ダイアリーからこちらに引越しました。新しいものはポチポチ書こうと思っています。相変わらず広告屋のおっさんのしがないぼやきでしかありませんが、よろしかったらどうぞ~

マーケティングがdigitalであるという事

ここのところ、ちょっと考えていた事の塊なので、あまり整理はついていない話ですのであしからず。

マーケティングを取り巻く環境とか技法が、ここ数年大きく変化していると言う事に関しては異論はないと思う。(ある人もいるかもしれないけれど)
テクノロジーや情報・通信の環境、或いはハードウエアの変化が、マーケティングにまつわる様々な事が「digital」と言う波の中に飲み込まれることで、それまでの「常識」や「技法」が通用しにくくなっている。
消費者データと言う一側面を見ても、それまでのデータがコンベンショナルなリサーチと言う技法を使った、パーセプションベースのサンプル調査だったのに対して、購買者の全数データ、そして購買履歴と言う行動データを手に入れることが、比較的容易に出来るようになった事により、それまで「こうなんじゃないかな?」と仮説的にしか捉えられなかった消費者が、行動と言うリアルな形を伴って説得力高く提供されるようになる基盤が整いつつある。

マーケティングと言う概念は、そもそもmass production, mass sales, mass consumption, mass disposalと言う事を前提として成り立っていた考え方で、いろんな意味での「大衆」「大量」をいかに「効率よく」達成するかが課題だったはず。
その進化の歴史の間にセグメンテーションや差別化と言った要素も出てきて、「ターゲットに合わせてきめ細やかに対応する」と言った事にもトライされていたけれど、実際問題は「効果と効率」と言う事を考えた時に、どこまでそれを追求することが出来ていたか、甚だ疑問なところもあると思う。
「ターゲットの志向を捉えたヒット商品」と言ったものも、結果としてある程度の「規模の経済」を担保するものであったのは事実だろう。

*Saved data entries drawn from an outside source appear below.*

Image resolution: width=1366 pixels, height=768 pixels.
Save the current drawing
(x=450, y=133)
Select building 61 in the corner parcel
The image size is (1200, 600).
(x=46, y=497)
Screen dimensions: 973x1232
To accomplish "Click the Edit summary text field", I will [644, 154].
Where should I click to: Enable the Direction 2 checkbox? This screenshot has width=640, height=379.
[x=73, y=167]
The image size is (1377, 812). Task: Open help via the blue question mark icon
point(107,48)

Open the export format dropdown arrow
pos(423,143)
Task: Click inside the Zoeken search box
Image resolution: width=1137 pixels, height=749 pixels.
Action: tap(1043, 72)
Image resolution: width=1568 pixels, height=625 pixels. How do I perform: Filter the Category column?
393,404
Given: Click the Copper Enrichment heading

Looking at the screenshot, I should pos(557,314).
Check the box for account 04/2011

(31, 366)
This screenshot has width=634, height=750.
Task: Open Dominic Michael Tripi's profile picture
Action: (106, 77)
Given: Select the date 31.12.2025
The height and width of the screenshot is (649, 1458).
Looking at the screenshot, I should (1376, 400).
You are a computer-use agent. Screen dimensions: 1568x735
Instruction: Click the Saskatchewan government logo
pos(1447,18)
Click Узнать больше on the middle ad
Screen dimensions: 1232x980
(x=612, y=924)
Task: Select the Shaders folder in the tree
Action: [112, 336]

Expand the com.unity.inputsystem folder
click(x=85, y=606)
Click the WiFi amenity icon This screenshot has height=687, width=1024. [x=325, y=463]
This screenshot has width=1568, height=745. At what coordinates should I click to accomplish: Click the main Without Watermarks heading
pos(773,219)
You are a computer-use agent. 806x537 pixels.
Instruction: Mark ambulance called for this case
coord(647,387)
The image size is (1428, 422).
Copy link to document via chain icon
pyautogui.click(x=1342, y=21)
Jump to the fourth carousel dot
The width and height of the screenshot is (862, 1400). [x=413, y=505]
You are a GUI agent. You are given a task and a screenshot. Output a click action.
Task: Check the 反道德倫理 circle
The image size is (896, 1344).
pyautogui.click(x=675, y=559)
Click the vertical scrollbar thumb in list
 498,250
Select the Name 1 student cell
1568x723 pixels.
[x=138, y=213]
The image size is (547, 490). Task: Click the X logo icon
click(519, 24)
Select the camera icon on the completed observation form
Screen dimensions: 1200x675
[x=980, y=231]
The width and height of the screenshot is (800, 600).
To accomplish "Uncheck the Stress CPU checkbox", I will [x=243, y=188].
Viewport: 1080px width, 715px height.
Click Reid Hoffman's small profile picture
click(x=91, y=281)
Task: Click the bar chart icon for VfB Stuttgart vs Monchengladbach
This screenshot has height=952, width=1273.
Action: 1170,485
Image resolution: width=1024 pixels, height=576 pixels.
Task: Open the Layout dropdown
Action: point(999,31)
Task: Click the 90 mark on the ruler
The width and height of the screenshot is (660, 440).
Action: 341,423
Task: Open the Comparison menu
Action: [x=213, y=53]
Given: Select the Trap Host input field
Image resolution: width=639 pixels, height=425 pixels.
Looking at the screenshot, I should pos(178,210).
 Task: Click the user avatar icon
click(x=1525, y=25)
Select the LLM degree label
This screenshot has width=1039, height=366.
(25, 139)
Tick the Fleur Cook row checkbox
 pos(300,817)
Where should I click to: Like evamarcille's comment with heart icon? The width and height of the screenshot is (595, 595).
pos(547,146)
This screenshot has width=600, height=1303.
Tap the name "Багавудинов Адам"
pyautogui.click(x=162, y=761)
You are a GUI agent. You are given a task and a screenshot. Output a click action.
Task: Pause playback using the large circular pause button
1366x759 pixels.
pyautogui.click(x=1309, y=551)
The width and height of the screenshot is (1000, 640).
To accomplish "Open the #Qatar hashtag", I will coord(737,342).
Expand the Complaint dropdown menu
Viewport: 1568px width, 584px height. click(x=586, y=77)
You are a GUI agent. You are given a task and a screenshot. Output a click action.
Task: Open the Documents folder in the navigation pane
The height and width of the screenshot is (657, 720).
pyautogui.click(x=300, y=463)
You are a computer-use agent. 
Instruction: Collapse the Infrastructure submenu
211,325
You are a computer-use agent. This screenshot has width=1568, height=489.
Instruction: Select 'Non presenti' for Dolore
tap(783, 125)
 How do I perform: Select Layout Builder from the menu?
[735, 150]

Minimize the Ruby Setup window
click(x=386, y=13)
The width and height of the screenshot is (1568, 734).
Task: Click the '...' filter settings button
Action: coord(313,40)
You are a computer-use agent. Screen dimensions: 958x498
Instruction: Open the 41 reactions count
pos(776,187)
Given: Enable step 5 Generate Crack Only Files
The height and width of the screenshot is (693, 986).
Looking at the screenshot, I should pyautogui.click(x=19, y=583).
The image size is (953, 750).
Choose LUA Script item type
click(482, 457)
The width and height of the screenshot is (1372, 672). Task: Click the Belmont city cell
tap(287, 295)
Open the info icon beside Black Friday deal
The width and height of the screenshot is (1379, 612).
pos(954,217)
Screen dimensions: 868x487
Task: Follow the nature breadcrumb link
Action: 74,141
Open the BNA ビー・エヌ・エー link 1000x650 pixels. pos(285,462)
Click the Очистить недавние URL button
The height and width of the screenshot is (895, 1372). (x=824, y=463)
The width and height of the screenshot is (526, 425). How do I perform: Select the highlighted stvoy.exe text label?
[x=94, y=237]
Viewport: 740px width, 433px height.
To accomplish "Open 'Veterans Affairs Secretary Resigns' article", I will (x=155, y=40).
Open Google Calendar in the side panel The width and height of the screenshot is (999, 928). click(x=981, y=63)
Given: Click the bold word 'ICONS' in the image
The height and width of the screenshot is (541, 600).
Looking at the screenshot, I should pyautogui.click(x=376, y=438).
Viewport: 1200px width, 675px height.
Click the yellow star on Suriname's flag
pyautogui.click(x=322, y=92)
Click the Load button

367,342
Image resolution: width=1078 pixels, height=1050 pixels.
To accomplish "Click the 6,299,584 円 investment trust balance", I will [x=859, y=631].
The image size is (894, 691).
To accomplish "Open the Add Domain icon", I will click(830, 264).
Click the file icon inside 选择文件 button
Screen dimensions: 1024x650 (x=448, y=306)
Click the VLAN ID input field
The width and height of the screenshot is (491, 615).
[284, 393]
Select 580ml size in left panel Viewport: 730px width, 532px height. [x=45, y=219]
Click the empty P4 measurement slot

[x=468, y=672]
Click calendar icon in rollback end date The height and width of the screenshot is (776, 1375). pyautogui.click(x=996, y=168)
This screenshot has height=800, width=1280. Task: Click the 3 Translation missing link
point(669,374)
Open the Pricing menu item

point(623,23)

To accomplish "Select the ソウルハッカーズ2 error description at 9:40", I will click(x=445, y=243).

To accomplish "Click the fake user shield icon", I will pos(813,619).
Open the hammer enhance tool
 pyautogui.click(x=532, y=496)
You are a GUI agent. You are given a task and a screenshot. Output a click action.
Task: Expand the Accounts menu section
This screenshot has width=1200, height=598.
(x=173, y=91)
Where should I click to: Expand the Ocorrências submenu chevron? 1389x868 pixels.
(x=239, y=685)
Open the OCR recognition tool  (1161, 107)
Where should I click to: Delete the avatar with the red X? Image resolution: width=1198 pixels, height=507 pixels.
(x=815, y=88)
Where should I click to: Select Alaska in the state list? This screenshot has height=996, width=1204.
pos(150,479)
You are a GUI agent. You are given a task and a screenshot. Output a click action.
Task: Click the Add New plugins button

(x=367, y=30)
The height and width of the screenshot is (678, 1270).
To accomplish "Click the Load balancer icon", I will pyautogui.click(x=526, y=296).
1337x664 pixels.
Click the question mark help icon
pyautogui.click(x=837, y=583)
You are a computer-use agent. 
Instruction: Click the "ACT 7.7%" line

(そでうなければビジネスは成り立たないはず)

しかし、digitalな手段を使って、マーケティング・コミュニケーションを成立させるだけでなく、実際に商品と消費者が接触するコンタクトポイントまでをECと言う形で完結し、「販売」までもdigitalプラットフォームの上で成立させるモデルが成立するようになってくると、極論すれば個々人のニーズに合わせた形の情報や商品をダイレクトに消費者に届ける文字どおりの「one to oneマーケティング」がビジネスとして成立できると言う基盤が出来て来たと言えるだろう。
この事は、「マーケティングがdigitalになった事」のわかりやすい側面だと思うし、実際そういう事が起きてきているから、私のような広告会社の人間はより厳しい立場に置かれている(とほほ)と言う事になっているのだろう。

しかし、マーケティングがdigitalになったことによって起きている本質的な変化は、もう少し違うところにあるのじゃないかなと最近思っている。
それは、最終的な商品やサービスの受け取り手である「ターゲットを捉える概念を変える」と言う事にあるのじゃないかと言う事だ。
マーケティングにおいて消費者(或いは生活者なんて言い方で広告屋は上手く言いぬけようとするけれど・・・)は、「Target=標的」とされていて、極論すれば概念としては「自分の商品やサービスを買ってもらうために狙いを定めた”獲物”」と言う捉え方なんだと思う。
そしてそれはあくまでもその商品なりサービスなりのマーコム・バリューチェーンの「終点」であり「出口」になっている。
(もちろんお客様の意見を吸い上げて製品開発にフィードバックせねば!と言うような事は昔からされてはいるけれど・・・)

digitalなフィールドのマーコム・バリューチェーンの上では、むしろ「消費者」はそのバリューチェーンの中の大切な一つのピースとして機能する「構成要員」と言う事を前提として考えるべきなんじゃないだろうか?
digitalなフィールドでの情報流通は基本的にフラットなものであり、従来のマーコム戦略の前提であった、メーカー側が商品に関する情報を多く持っていると言う「情報の偏在性」(どこか一か所に大量の情報が偏在して情報格差が生じる事)を前提にしたマーケティングだけでは通用しなくなっている。
従来はマスメディアの広告と言う情報フォーマットに乗った情報を受け手である消費者が受け取ることで成立していたコミュニケーションも、インターネットの上に展開されている多くの集合知を「検索する」と言う手段や、twitterfacebookと言った「ソーシャルメディアを通じての情報の受発信」と言う行為などの新たな情報流通手段によって補完、代替されてきている。
従来は「受け手」として標的とされていた消費者自らが、情報の発信者側に回ることが可能になり、マーコム・バリューチェーンの中に影響を与える「参加者」に変化を遂げていると見ることが出来るのではないだろうか?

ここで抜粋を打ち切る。